Yorktown (Colonial NHP)

Yorktown battlefield

(Photo credit: American cannons and mortars behind redoubt on 1st siege Line, Yorktown battlefield, courtesy DanRhett, Flickr Creative Commons)

Not so long ago I watched on PBS a documentary about founding father Alexander Hamilton, hosted by historian Richard Brookhiser. At one point in the documentary Brookhiser headed off to the battlefield site at Yorktown, Virginia, where in 1781 a French-American army had scored a huge victory by defeating and capturing the main British army in the South. That victory saw the beginning of the end of British military operations in the United States, and led King George’s government to sue for peace in 1783.

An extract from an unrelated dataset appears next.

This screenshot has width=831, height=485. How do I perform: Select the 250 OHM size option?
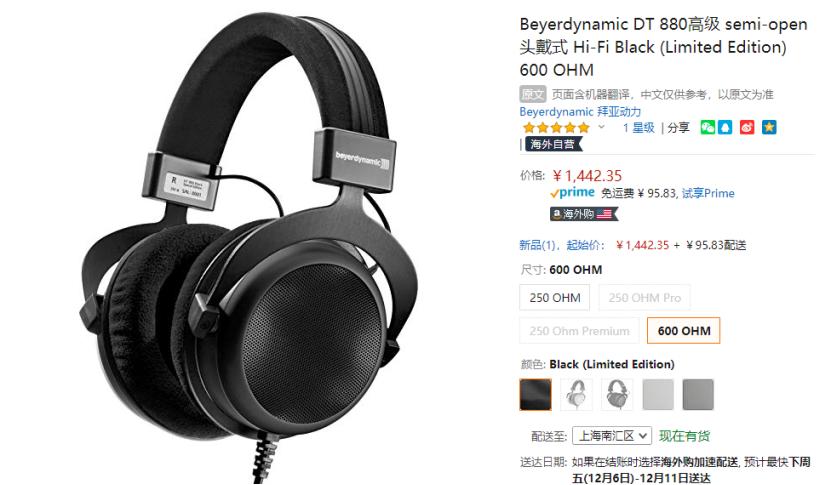554,298
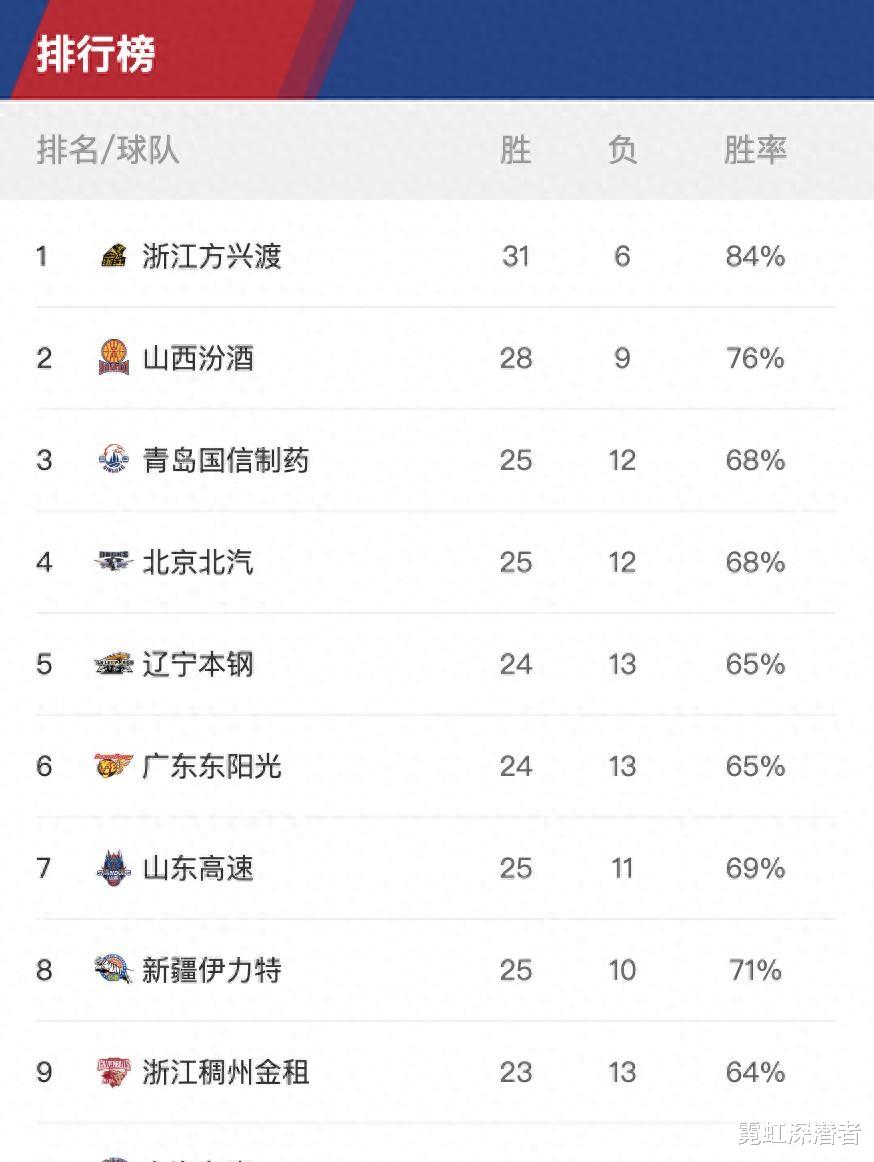Screen dimensions: 874x1162
Task: Click the 北京北汽 team logo
Action: click(113, 562)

One bit I particularly liked in this documentary was a reenactment of one of the battle’s most dramatic moments, where an American force under Hamilton’s command stormed one of the key British defensive positions, Redoubt #10. This was no ordinary reenactment, though. Scores of local high school kids were drafted in to reenact the glorious scene. The “Brits” in this group wore red t-shirts while the “Continentals” were clad in blue. Armed with similarly color-coded long inflatable bats, the two armies of what looked like tenth graders faced off against each other, at one of the battle’s original redoubts. At the appointed moment, the kid playing Hamilton ordered his troops forward to storm the British barricades. The two “armies” clashed and suddenly all was a blur of yelling and shouting and inflatable bats/swords clashing, before the Americans claimed victory.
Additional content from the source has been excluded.